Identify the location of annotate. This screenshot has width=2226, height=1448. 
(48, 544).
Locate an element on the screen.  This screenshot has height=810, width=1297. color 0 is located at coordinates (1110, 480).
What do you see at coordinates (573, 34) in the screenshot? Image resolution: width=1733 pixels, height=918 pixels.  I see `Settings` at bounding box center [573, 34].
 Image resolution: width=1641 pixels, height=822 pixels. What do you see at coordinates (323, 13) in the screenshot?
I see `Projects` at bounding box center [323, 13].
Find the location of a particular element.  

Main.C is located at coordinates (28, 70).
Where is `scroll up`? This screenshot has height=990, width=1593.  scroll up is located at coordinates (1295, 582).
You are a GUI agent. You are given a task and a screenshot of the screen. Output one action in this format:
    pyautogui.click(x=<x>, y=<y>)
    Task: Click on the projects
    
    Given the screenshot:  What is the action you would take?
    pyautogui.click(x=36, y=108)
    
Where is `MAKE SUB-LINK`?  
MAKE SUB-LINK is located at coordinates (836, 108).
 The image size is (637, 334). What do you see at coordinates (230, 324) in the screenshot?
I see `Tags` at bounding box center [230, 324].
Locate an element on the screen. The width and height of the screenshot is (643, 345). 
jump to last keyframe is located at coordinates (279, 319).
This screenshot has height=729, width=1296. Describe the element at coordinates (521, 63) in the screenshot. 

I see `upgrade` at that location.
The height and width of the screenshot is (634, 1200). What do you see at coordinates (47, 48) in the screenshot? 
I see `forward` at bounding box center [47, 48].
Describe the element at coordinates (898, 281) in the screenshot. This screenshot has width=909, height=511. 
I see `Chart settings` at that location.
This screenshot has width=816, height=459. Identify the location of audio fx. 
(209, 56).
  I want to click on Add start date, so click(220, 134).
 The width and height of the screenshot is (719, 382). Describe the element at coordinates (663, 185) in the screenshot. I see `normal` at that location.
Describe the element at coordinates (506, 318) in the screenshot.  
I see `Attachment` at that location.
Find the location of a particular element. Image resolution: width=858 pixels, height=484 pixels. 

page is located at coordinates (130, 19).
═══
TASK STATEMENT —
Reproduce all of the data above with every occurrence of "particular" changed to "specific", leaving everything else unchanged.

PROBLEM SOLUTION —
Identify the location of annotate. This screenshot has width=2226, height=1448. 
(48, 544).
Locate an element on the screen.  This screenshot has height=810, width=1297. color 0 is located at coordinates (1110, 480).
What do you see at coordinates (573, 34) in the screenshot? Image resolution: width=1733 pixels, height=918 pixels.  I see `Settings` at bounding box center [573, 34].
 Image resolution: width=1641 pixels, height=822 pixels. What do you see at coordinates (323, 13) in the screenshot?
I see `Projects` at bounding box center [323, 13].
Find the location of a specific element.  

Main.C is located at coordinates (28, 70).
Where is `scroll up`? This screenshot has height=990, width=1593.  scroll up is located at coordinates (1295, 582).
You are a GUI agent. You are given a task and a screenshot of the screen. Output one action in this format:
    pyautogui.click(x=<x>, y=<y>)
    Task: Click on the projects
    
    Given the screenshot:  What is the action you would take?
    pyautogui.click(x=36, y=108)
    
Where is `MAKE SUB-LINK`?  
MAKE SUB-LINK is located at coordinates (836, 108).
 The image size is (637, 334). What do you see at coordinates (230, 324) in the screenshot?
I see `Tags` at bounding box center [230, 324].
Locate an element on the screen. The width and height of the screenshot is (643, 345). 
jump to last keyframe is located at coordinates (279, 319).
This screenshot has height=729, width=1296. Describe the element at coordinates (521, 63) in the screenshot. 

I see `upgrade` at that location.
The height and width of the screenshot is (634, 1200). What do you see at coordinates (47, 48) in the screenshot? 
I see `forward` at bounding box center [47, 48].
Describe the element at coordinates (898, 281) in the screenshot. This screenshot has width=909, height=511. 
I see `Chart settings` at that location.
This screenshot has width=816, height=459. Identify the location of audio fx. 
(209, 56).
  I want to click on Add start date, so click(220, 134).
 The width and height of the screenshot is (719, 382). Describe the element at coordinates (663, 185) in the screenshot. I see `normal` at that location.
Describe the element at coordinates (506, 318) in the screenshot.  
I see `Attachment` at that location.
Find the location of a specific element. Image resolution: width=858 pixels, height=484 pixels. 

page is located at coordinates (130, 19).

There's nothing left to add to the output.